Source data »
- Opening Delimiter -

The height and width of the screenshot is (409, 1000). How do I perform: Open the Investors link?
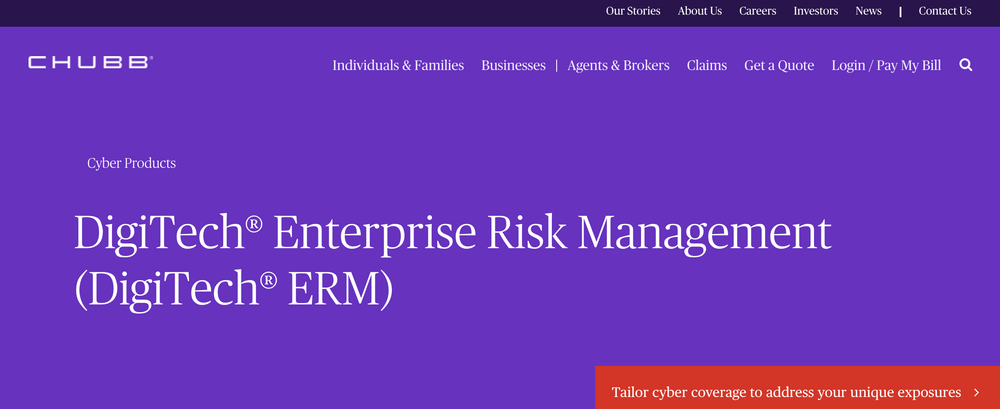[x=816, y=11]
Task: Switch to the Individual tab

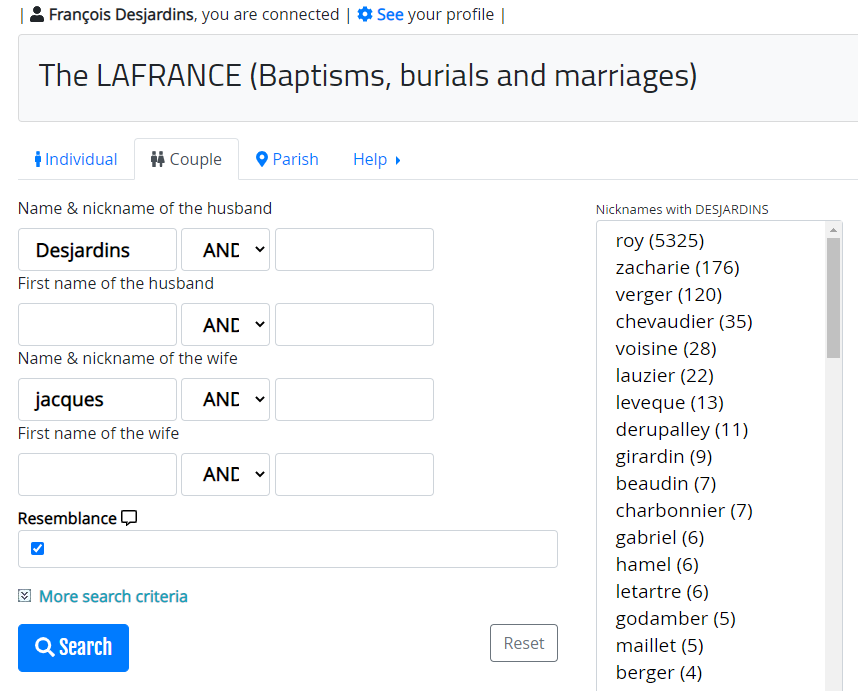Action: [x=76, y=159]
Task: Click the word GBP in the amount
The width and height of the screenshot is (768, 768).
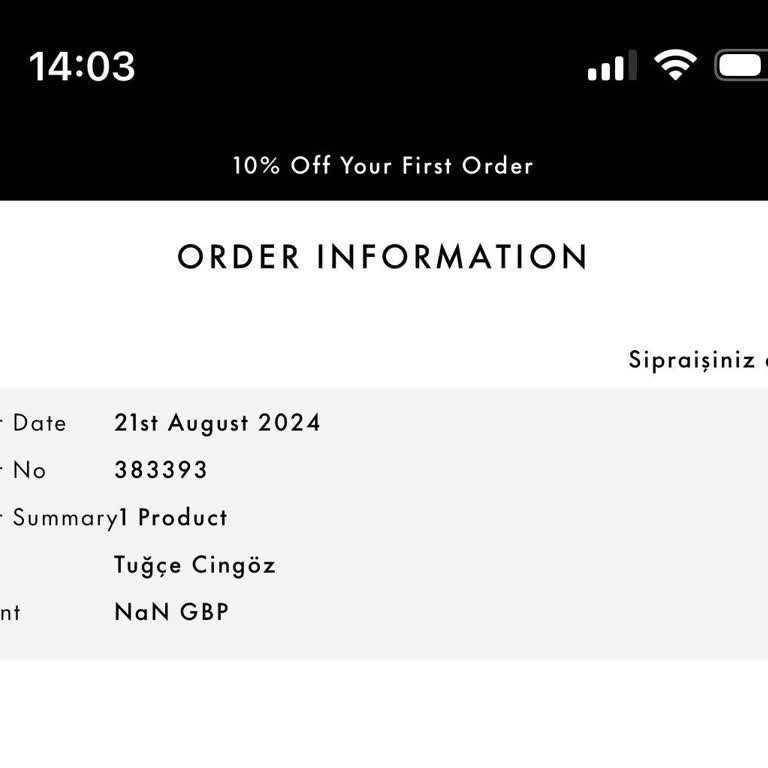Action: tap(204, 612)
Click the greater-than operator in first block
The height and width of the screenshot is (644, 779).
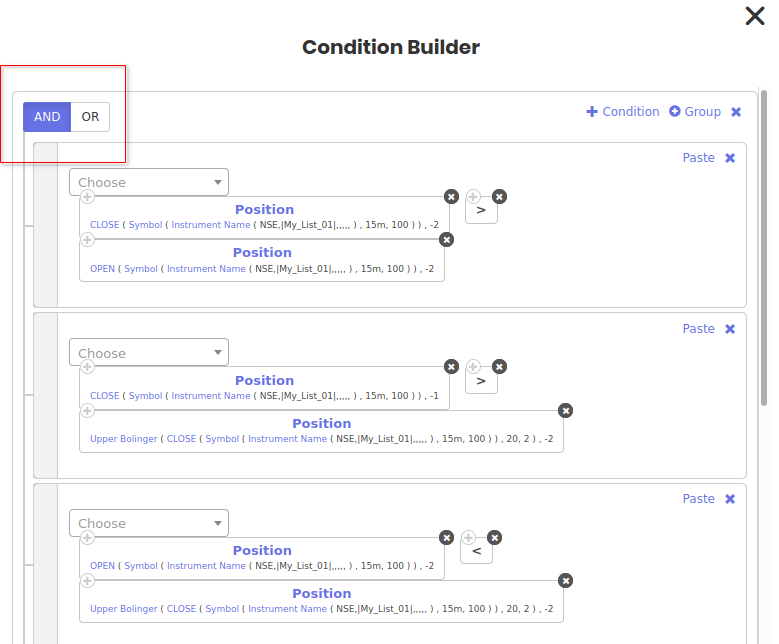point(481,211)
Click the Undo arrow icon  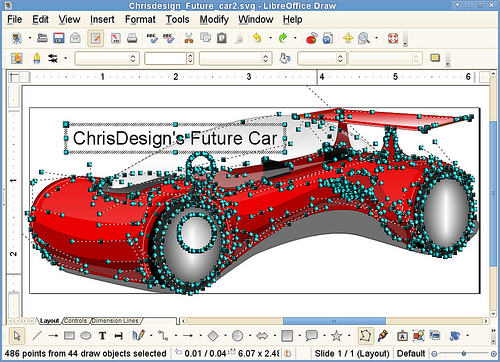click(x=257, y=38)
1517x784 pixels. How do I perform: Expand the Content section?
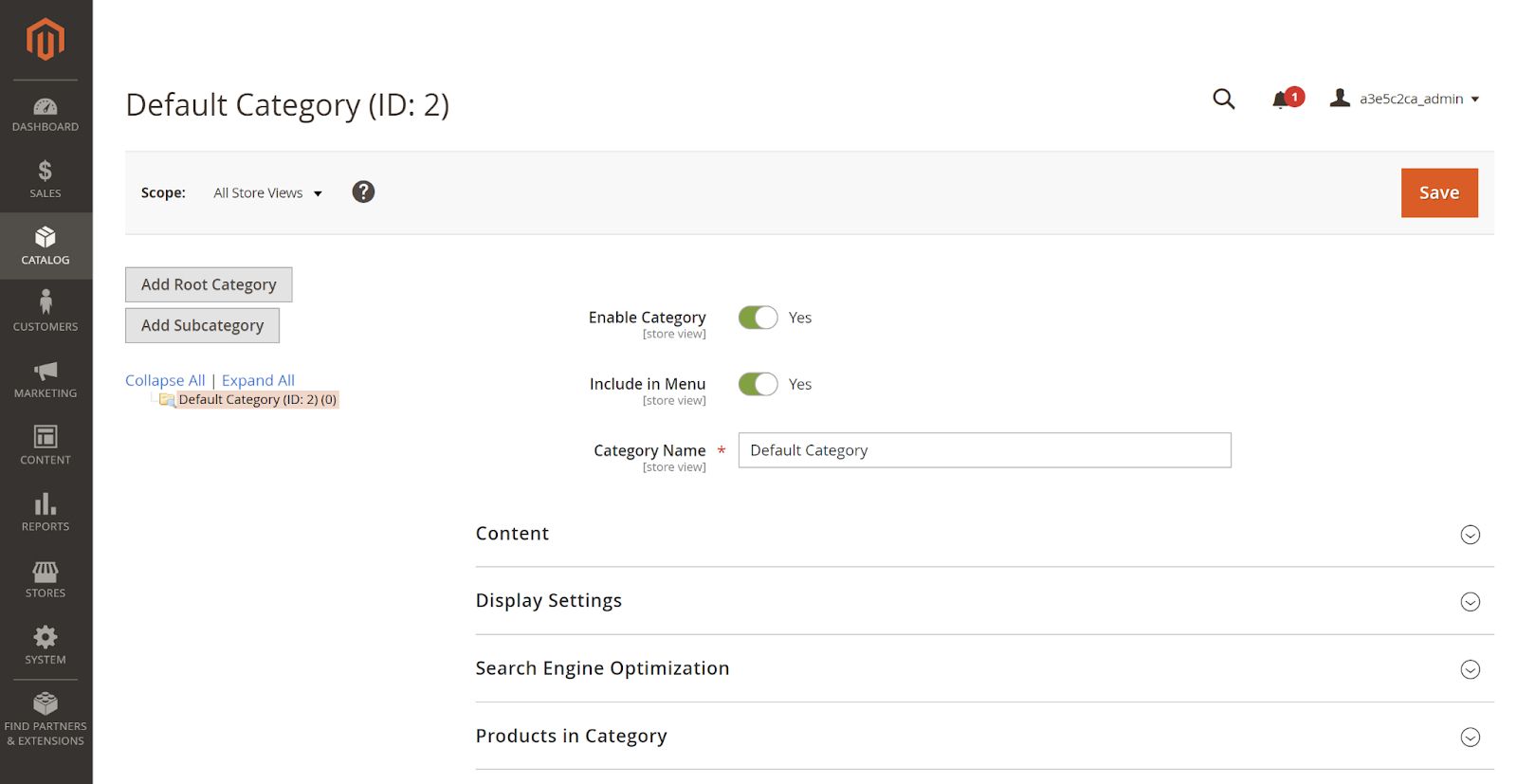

- Closing Delimiter -

What this task involves »
In the data above, please extract the lines from the first one through the line with "Task: Click the word GBP in the amount", exactly, and keep pictures out.

Expected answer »
The height and width of the screenshot is (409, 1000). How do I perform: Open the Investors link?
[x=816, y=11]
Task: Switch to the Individual tab

Action: [x=76, y=159]
Task: Click the word GBP in the amount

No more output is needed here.